The media justifiably complains about irrelevant story ideas being pitched, and over time this builds up resistance to pitched articles among many reporters. Your pitch will stand out if you take the extra time to develop a great story that excites the media. 

Pitching Tools

The most common pitching tools are either email or a quick phone call. Pitching is more effective if you can find out which communication method an individual reporter prefers. A credit union’s public relations practitioner should be equally comfortable with either.

  • Email: The best pitches sent by email can be summarized effectively in the subject line. The reporter will only open an email if they are grabbed by the subject line, so make sure it is direct and attention-grabbing. A written pitch should only be a paragraph or two, offer a credit union spokesperson and include contact information for the credit union’s staffer who is responsible for arranging a potential interview.
  • Phone: Pitching by phone can be challenging, because many reporters screen their calls. Be prepared to leave a powerful voicemail that would include what the story is, why the media outlet’s target audience would be interested and your contact information—all in less than 15 seconds. Reporters’ voicemail systems are so jammed full of bad pitches that you run the risk of having your message deleted before it’s heard if it isn’t as short and direct as an emailed pitch.
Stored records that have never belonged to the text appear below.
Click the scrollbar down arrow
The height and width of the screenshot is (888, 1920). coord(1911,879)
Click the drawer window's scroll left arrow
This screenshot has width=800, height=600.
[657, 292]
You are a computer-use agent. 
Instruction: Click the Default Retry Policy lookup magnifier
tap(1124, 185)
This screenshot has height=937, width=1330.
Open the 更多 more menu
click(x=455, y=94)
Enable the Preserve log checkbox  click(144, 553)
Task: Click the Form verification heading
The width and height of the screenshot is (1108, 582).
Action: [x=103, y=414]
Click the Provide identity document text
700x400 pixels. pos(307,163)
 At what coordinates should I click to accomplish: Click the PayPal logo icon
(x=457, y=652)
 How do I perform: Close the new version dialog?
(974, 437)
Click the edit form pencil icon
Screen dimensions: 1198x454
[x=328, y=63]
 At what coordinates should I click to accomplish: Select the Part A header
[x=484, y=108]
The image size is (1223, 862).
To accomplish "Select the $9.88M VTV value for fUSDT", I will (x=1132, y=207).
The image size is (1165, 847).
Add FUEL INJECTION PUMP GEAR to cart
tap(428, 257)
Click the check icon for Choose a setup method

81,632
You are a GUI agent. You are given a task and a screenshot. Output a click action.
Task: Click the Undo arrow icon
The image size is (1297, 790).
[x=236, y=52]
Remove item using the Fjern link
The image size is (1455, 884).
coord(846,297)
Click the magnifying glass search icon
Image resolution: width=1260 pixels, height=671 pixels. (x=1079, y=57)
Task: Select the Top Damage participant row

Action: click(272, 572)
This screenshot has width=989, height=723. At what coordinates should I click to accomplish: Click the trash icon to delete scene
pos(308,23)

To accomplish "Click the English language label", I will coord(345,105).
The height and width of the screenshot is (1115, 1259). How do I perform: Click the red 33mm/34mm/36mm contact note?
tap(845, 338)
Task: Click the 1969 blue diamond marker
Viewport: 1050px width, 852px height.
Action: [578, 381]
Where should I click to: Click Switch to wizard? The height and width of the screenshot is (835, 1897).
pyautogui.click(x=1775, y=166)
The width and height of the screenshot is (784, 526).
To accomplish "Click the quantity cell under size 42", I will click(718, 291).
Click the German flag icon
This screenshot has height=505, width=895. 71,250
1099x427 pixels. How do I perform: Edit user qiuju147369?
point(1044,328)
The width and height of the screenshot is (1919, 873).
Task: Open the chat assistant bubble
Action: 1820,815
You should describe some kind of visual element in your pitch when reaching out to television stations. An example of such an element could be a ribbon cutting at a new credit union branch office, which is creating jobs in the community.

Responding Quickly

If a reporter follows up with you regarding a pitch, make sure you respond quickly, because they may be on deadline and a slow response can signal to a reporter that you are not a serious news source. Sometimes a reporter may prefer to do a story only loosely based on your pitch but still want to include your spokesperson in the story. Make sure your spokesperson is comfortable with an alternate topic before booking the interview.

Treating Media As Members

Pitching efforts are successful when credit unions treat the media as if they were members. Credit unions generate goodwill by providing the types of story ideas to reporters that generate extra attention and enhance their credibility as a news source. If a credit union builds up its media reputation, reporters may proactively reach out to the credit union for future stories.

Chuck Meyers is a vice president at William Mills Agency, the nation's largest independent public relations firm focusing exclusively on the financial services and technology industries. The agency can be followed on Twitter, Facebook, LinkedIn, or its blog.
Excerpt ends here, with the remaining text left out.